Table 3. Overall survival (OS) of PAM-active and PAM-stable pathway in cervical cancer patients (2017-2022)
Years 2017 2018 2019 2020 2021-2022
OS (months) 1.0 - 7.0 7.0-16.0 16.0-24.0 24.0-36.0 36.0- 60.0
PAM-stablepatients 0 7 3 1 9
PAM-activepatients 2 5 3 1 3
Total patients 2 12 6 2 12

As shown Table 3 short overall survival have two cervical cancer patients which PAM-active signaling pathway. In these patients, all analyzed genes had either epigenetic alteration or genetic mutations. The one of the patents lived approximately four, other is seven months after the tumor detection. The patients were considered as inoperable; one patient had two PIK3CA gene mutations (E545K, E545Q) in helical domain. Twelve patients presently alive and under observation (data from middle of 2023). Among these patients, three had mutations in tumor material: two patients had mono mutation in PIK3CA gene, one PIK3CA+PTEN mutation. Thus, patients with PIK3CA and PTEN mutations have significantly more overall survivals by comparison with patients with ATK1 and mTOP genes dysregulation.

This study has several limitations due to the small patients and genes number. Nevertheless, even with a limited number of genes and patients, we observed interesting facts in patient treatment outcomes. The outcome of radiotherapy (RT) or radio-chemotherapy (RT+ChT) treatments in PAM-stable and PAM-active patients were overall survivals (OS) data. Relapse-free survival (RFS) is not considered in this paper. We demonstrated 3-years and 5-years OS with PAM-active and PAM-stable patients (Table 4) without detail discussion.

Table 4. Average 3-and 5-years over survivals in PAM-active and PAM-normal signaling pathway in cervical cancer patients
3-years over survivaln=22 5-years survivaln=12
0.1-36.0 months 36.0-60.0 months and more
With mutationsn Without mutationsn With mutationsn Without mutationsn
11 11 4 8

Three years overall survival had same number of patients (n=11) with active and stable-PAMs.
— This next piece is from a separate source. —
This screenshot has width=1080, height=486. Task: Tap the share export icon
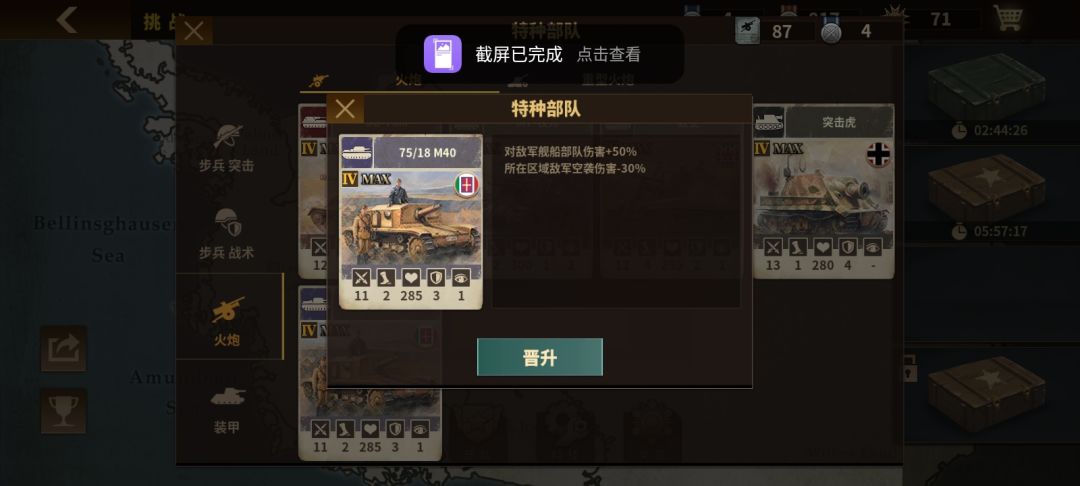[63, 348]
Five and more years overall survival had twelve patients: 4 patients had mutations, 8 patients without mutation. The patients with PIK3CA and PTEN genes mutation have long overall survival, then patients with ATK1 and mTOR genes mutations.

Further, we compared treatments outcome of PAM-active and PAM-stable patients receiving only radiotherapy (RT) or chemotherapy+ radiotherapy (Chm+RT). Figure1demonstrate OS in PAM-active and PAM-stable patients: in red line shown patients receiving ChT+RT, blue line patients received only RT treatment.
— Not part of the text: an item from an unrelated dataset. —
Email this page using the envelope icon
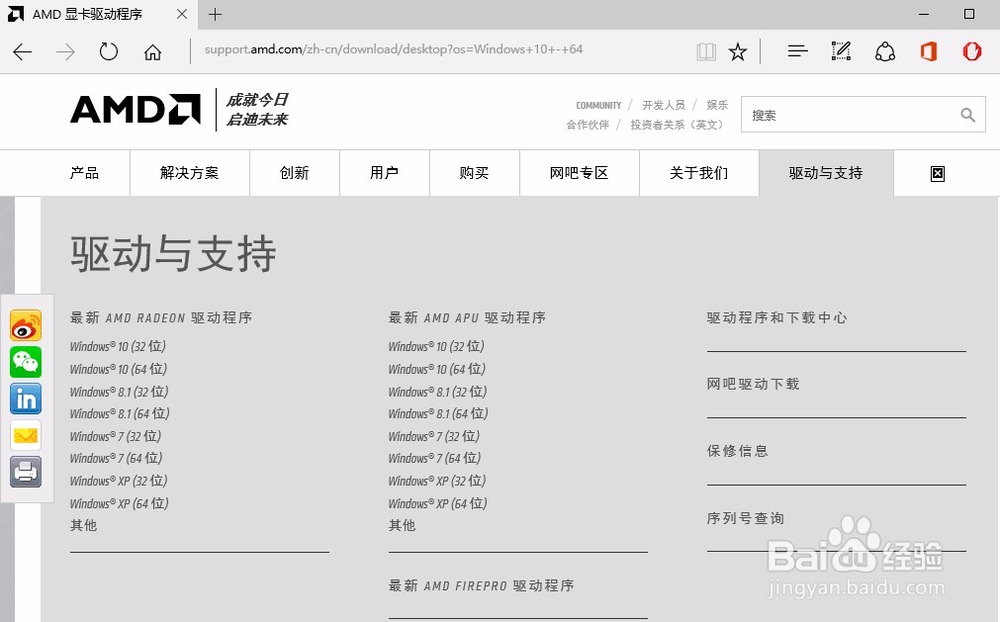Screen dimensions: 1000x622 [x=25, y=435]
Our preliminary results suggest that tumor genesis in HPV-negative cervical cancer patients approximately 25% associated with dysregulation of PAM signaling pathway reason which are major effector genes alteration. Despite this founding among the PAM-active and PAM-stable patients overall survival did not significantly varies. But strategy of the treatment of the cervical cancer patients are significantly different: both PAM-active and PAM-stable cervical cancer patients receiving only radiotherapy had short overall survival then patients receiving radiotherapy plus chemotherapy. We found that HPV-negative cervical cancer patients with alteration of ATK1 and mTOR genes had poor prognosis then patients with PIK3CA and PTEN mutation.
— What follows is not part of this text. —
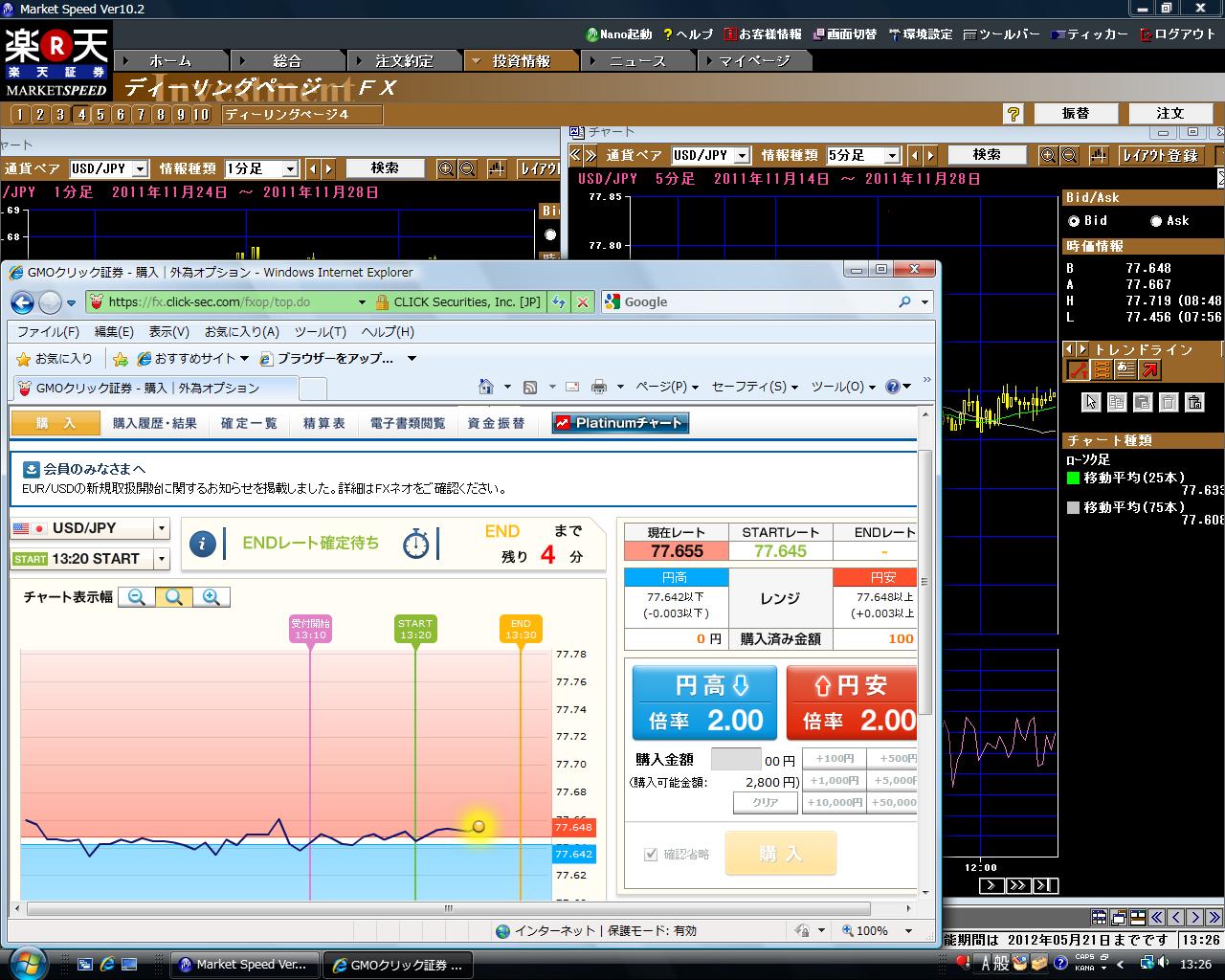Screen dimensions: 1225x980
Task: Click the browser horizontal scrollbar
Action: click(x=447, y=909)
So, numerous molecules in the cell environments can influence in the PAM signaling pathway dysfunction. For example, recently (37) in cervical cancer patients tissues were observed PIK3CA (35.7%), ARID1A (25.5%), NOTCH1 (19.4%), FGFR3 (16.3%),  FBXW7 (19.4%),TP53 (13.3%), EP300 (12.2%), and FGFR4 (10.2%) genes mutations. The prevalence of mutations in FGFR family genes was almost as high (24.5%) as that in PIK3CA and ARID1A, both of which are well-studied drivers of UCC and such kind of research 12, 18. Thus, the signal pathways in the cancer cells have to study with the complex of considering many proses in the cells. This is a complex and expensive work and it must be done cooperation with others laboratory. But now, when we developed scheme to analyze PAM pathway core genes in HPV-negative patients, in soon future we will conduct study with HPV-positive cervical cancer patients, using same scheme for research.